:: To do ::
For this exercise, reproduce each entry below exactly, excluding pictures.

Data excerpts:
┌──

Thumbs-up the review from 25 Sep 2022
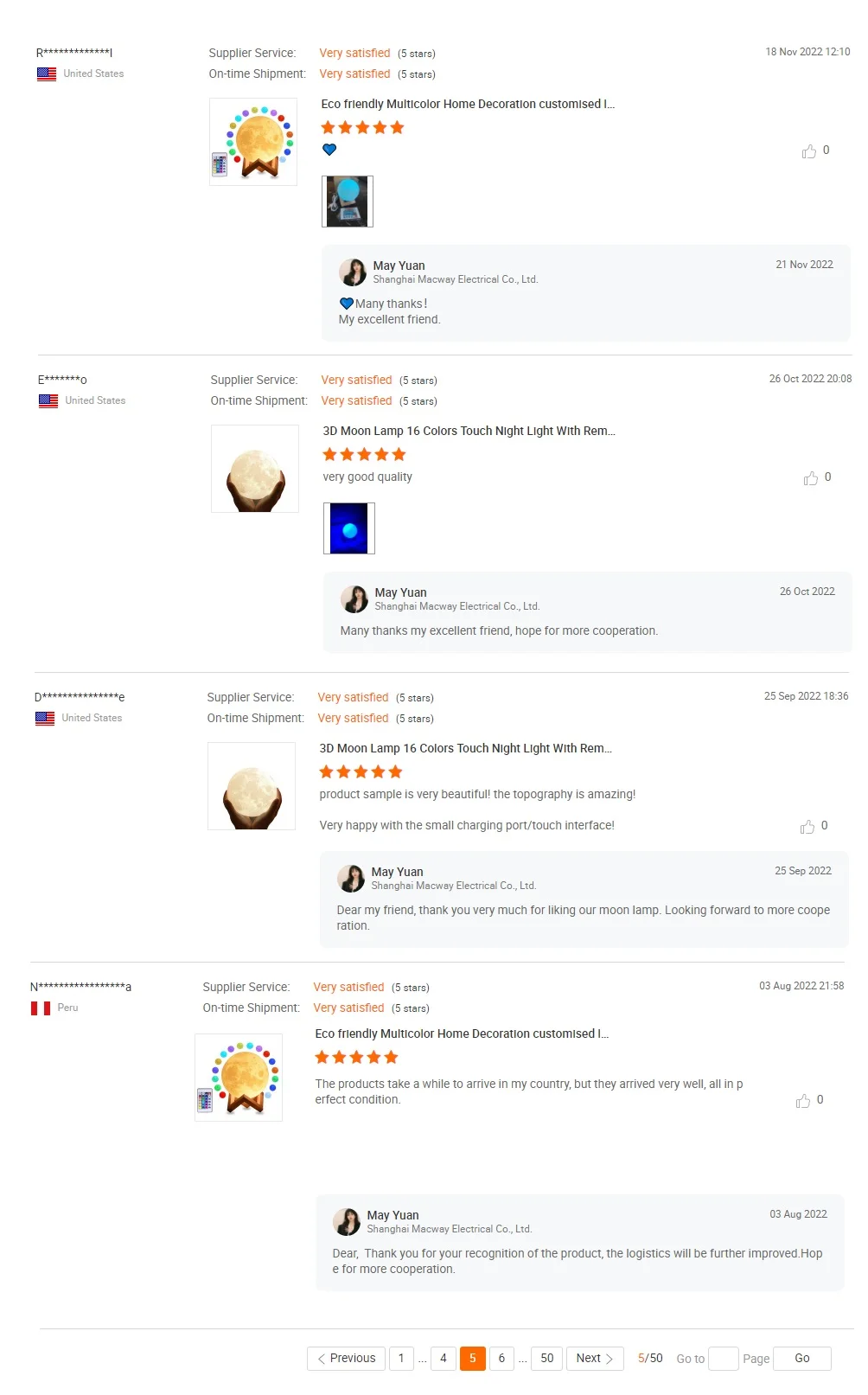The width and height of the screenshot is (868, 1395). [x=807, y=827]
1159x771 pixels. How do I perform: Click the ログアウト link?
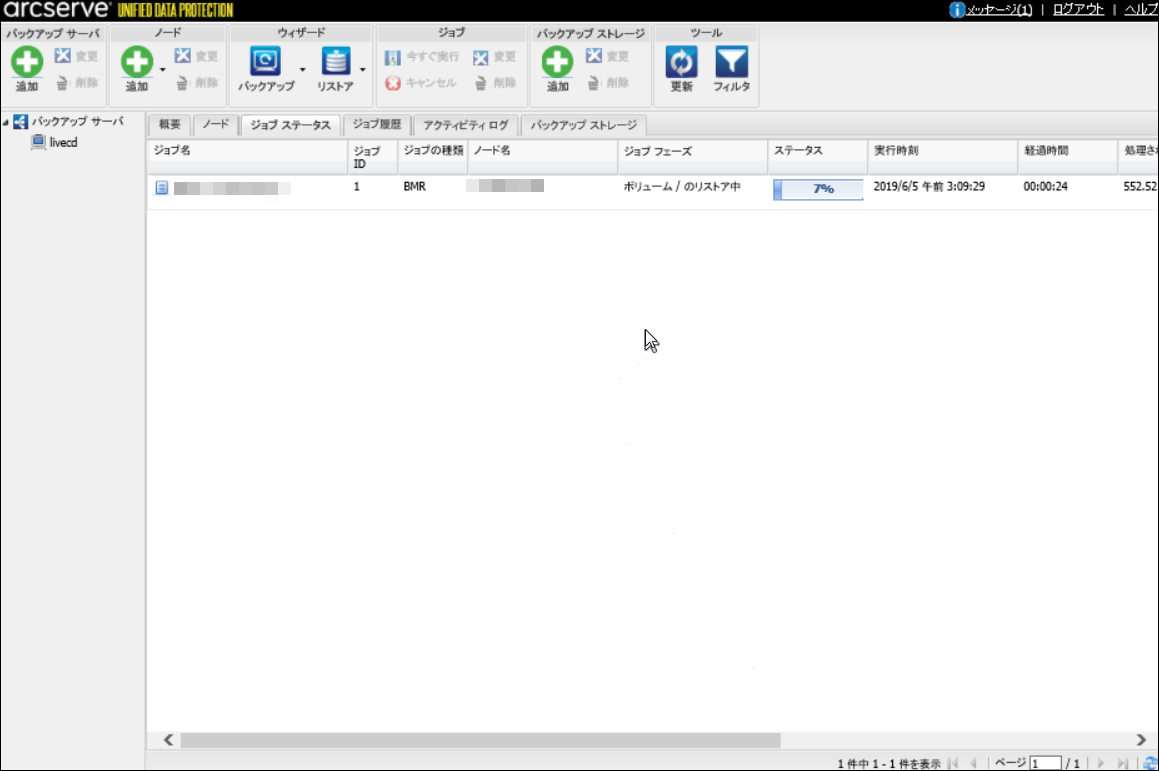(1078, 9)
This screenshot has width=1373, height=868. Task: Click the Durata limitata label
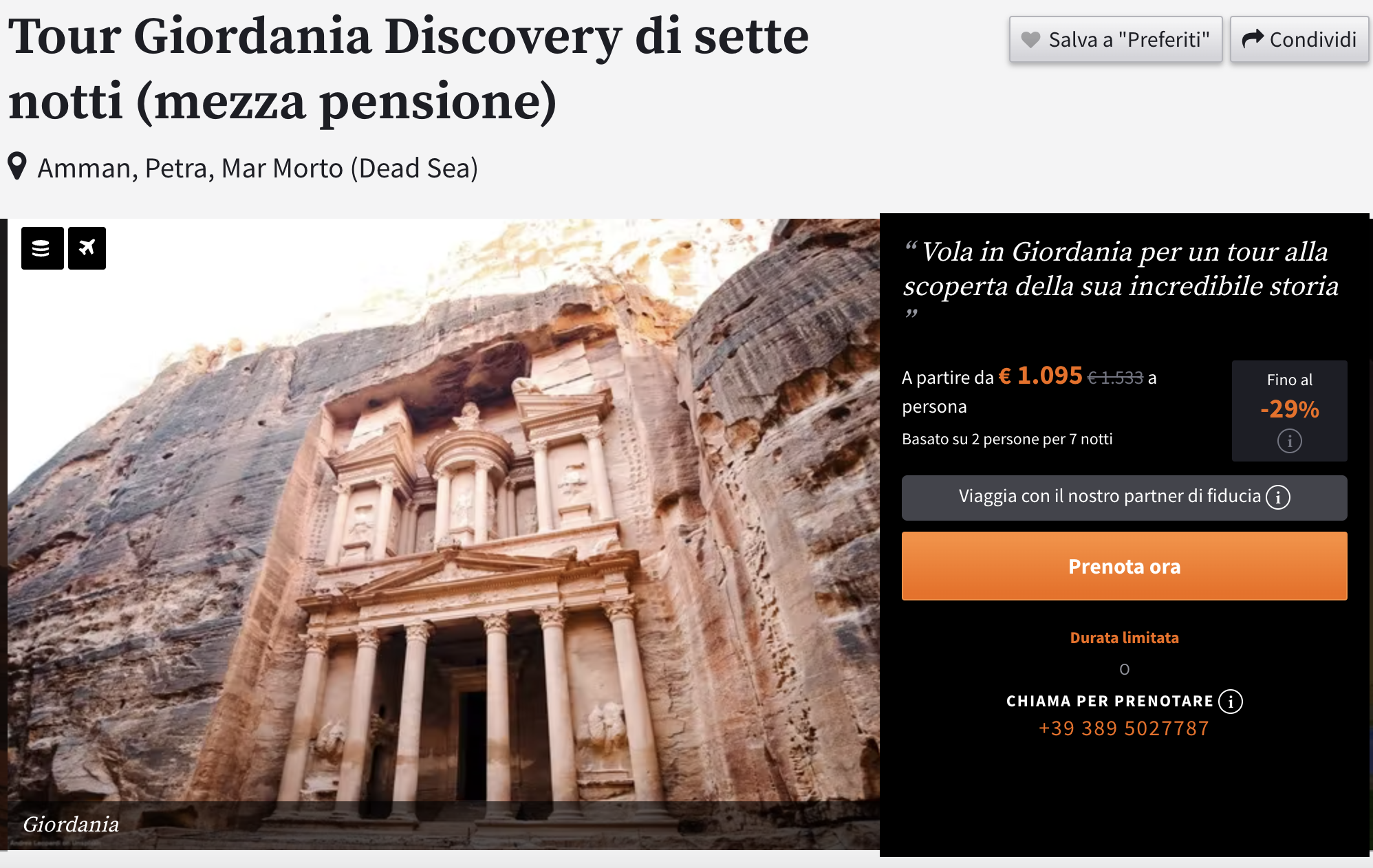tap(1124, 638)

└──

:: Response area ::
Thumbs-up the review from 25 Sep 2022
The width and height of the screenshot is (868, 1395). [x=807, y=827]
1159x771 pixels. How do I perform: Click the ログアウト link?
(1078, 9)
This screenshot has width=1373, height=868. Task: Click the Durata limitata label
tap(1124, 638)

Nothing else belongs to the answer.